Objective: Express the part of the listing that opens with the line containing "You are a computer-use agent. 364x121 pixels." and closes with the line containing "coord(628,585)" as a two-column CSV with the columns instruction and response. Use one row per entry, and put each value in a single quoted field with its line breaks replaced by spaces.

Data to use:
◆ ◆ ◆

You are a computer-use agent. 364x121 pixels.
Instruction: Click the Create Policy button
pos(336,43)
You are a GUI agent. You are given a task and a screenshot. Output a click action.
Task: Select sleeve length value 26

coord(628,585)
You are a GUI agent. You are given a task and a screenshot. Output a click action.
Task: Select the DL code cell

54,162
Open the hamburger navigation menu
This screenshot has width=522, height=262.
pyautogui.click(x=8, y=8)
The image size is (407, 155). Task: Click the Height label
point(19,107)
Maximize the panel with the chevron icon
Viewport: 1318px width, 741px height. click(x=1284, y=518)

◆ ◆ ◆

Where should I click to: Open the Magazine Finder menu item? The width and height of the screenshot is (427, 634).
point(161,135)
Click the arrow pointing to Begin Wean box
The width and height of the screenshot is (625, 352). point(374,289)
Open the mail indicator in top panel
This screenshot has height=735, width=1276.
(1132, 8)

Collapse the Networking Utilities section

◆ ◆ ◆

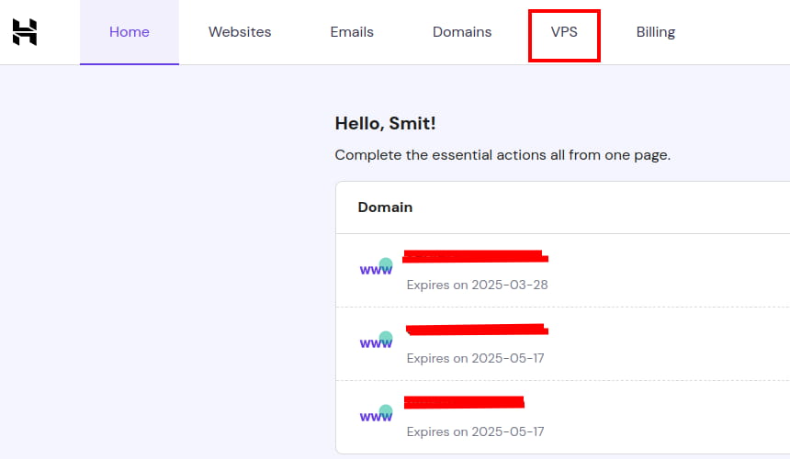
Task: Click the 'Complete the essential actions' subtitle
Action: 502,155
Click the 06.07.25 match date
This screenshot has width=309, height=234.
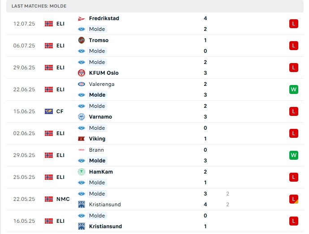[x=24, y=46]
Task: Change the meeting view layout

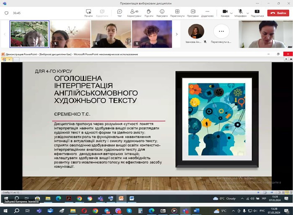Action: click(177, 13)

◆ ◆ ◆

Solution to the problem:
instruction,response
"You are a computer-use agent. 364x121 pixels. Instruction: Click the Create Policy button","pos(336,43)"
"You are a GUI agent. You are given a task and a screenshot. Output a click action. Task: Select sleeve length value 26","coord(628,585)"